Legislation allowing people to change the sex registered on their birth certificates and other official documents without having to undergo “sex change” operations is set to come before the Oireachtas Joint Committee on Social Protection in coming weeks.
The Minister for Social Protection, Joan Burton (pictured), made the announcement at the opening session of the fourth European Transgender Council meeting in Dublin yesterday. Ms Burton said enacting such legislation was a priority for her.
Transgender campaigners from across Europe are in Dublin for the council meeting, which will continue over the weekend and is hosted by the Transgender Equality Network Ireland.
Ms Burton said her legal section had received guidance from the Attorney General’s office in the past week.
The Government is committed to introducing legislation to allow those who believe they were born into the wrong sex to alter official documents. This follows a 2007 High Court ruling which said that Ireland’s failure to allow such people to change these documents was in breach of their human rights.
The Government’s proposed legislation – adapted from the last Government – would require applicants to have lived with their preferred gender for at least two years.

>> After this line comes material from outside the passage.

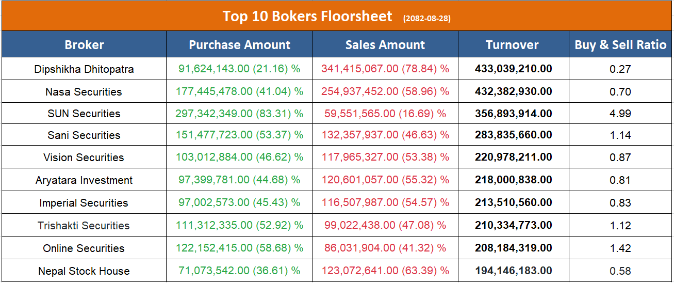Click the date label 2082-08-28
674x283 pixels.
pyautogui.click(x=427, y=19)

If applicants can provide a formal medical diagnosis of their condition they do not have to undergo a ‘sex change’ operation, meaning they would not have to have the sexual organs of the sex into which they were born removed.
Applicants must also be over 18 and they must not be in a subsisting marriage or civil partnership.
Under the proposed bill, an independent three member “Gender Recognition” Panel will be established, which will assess applications. A legal “Gender Recognition” Certificate will be issued along with a new birth cert.
The bill sets out that a person whose gender has been legally recognised would be entitled to marry a person of the opposite sex, or to enter a civil partnership with a person of the same sex.
Other countries have different requirements. For example, Germany requires that a person undergo a sex change operation before their official documentation will be changed.
The proposed Irish law will be modeled on the UK law which is among the most liberal in Europe.